History of Greece’s public debt
The period 2008-2013 Greece has experienced an accelerating debt-to-GDP ratio, growing from 103% in 2007 to 175% in 2013. Why did this happen? One reason has to do with the deep recession that hit Greece, starting in 2008 (at a negative real GDP growth rate of 0.4%) until 2013, peaking at -8.9% in 2011. Another reason are the massive fiscal imbalances throughout the period 2000-2010 that peaked at more than 15% at the end of 2009. The massive fiscal deficits and the already high pre-existing debt levels raised the yields (interest) on government debt as investors expected a higher return to compensate them for the higher risk, sending Greece into a negative “interest rate death” spiral.
Isolated from the foreign capital markets, Greece was forced to sign the first economic adjustment programme (MoU) in April 2010. In 2012, a haircut on public debt held by private creditors was imposed (around €110 billion) to lower the debt level. The aim at that point was that this restructuring, coupled with lower interest payments and prolonged maturities on remaining debt, fiscal consolidation, primary surpluses and proceeds from the privatization programme would lead to a sustainable level of 120.5% of GDP by 2020.
By the end of 2014 and after some years of tough austerity measures Greece managed to produce positive economic growth for all the first 3 quarters of 2014 (after years of recession), a primary surplus though fiscal consolidation, was able to fully recapitalize its banking system and pass the ECB stress tests, which created the foundations to significantly lower the debt-to-GDP ratio in the coming years (by both lowering the debt burden and increasing the GDP). However, the events that materialized since last January changed the whole dynamics with the economic situation deteriorating drastically with an accelerated pace, and liquidity has completely vanished from both the government budget and the banking system. The uncertainty led to new financing gaps, and now more drastic measures will be needed to correct the situation.
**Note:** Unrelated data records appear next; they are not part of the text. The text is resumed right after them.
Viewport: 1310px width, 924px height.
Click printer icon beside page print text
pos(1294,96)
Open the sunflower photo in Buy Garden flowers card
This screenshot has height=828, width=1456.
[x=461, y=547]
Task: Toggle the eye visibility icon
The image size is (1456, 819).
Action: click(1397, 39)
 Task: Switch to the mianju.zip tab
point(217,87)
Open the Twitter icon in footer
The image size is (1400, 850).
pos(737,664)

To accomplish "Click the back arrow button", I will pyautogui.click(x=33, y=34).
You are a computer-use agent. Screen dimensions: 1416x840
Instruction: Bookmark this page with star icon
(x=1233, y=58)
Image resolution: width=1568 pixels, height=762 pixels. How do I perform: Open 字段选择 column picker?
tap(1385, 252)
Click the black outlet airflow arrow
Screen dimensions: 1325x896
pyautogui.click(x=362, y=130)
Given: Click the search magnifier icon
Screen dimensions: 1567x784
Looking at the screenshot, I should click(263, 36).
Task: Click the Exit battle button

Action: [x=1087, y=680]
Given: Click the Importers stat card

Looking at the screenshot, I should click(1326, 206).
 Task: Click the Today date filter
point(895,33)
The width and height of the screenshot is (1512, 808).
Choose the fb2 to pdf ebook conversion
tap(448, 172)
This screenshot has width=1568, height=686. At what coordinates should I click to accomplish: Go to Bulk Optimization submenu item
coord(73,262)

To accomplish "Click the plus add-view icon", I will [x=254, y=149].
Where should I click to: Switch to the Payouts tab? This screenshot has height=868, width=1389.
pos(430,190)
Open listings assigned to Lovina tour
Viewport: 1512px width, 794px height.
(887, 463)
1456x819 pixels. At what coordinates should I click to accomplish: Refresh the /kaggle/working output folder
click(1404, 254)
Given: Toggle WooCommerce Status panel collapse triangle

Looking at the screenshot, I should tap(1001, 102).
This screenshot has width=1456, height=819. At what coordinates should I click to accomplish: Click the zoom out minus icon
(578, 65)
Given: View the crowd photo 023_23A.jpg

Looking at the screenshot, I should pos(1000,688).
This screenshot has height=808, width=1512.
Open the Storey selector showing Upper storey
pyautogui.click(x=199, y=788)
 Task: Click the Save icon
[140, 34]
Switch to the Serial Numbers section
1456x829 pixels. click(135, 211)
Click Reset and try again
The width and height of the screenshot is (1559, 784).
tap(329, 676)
Expectations for the future
In my humble opinion, Greece needs to agree on a deal with its lenders even if this includes harsher measures because the alternative would be far worse. At the same time, the country needs to finally implement the structural reforms that would make the economy more competitive and productive (that includes labor and pension reforms, as well as privatization of state-owned enterprises). That can lead to a sustainable and healthy GDP growth which can help reduce the debt-to-GDP ratio to sustainable levels.
In a non-paper provided by the Greek government during the Eurogroup meetings of last February, the Greek technocrats argued that GDP growth is as important, and even more important, than the primary surplus to reduce the debt–to-GDP ratio. They also argued that the Greek debt should be calculated in Net Present Value (NPV) terms (as opposed to nominal terms). With an assumed discount rate of 5%, this ratio is now at 133% of GDP and can reach a sustainable level of 120% in 2020 with an annual primary surplus of 1.5% of GDP and a nominal growth at 4%. I do not disagree with the above remarks, but I would add that in order to achieve this rate of growth, structural reforms need to be implemented as soon as possible.
The writer is an Associate Professor of Finance at Cyprus International Institute of Management (CIIM) and the Director of the MSc in Financial Services.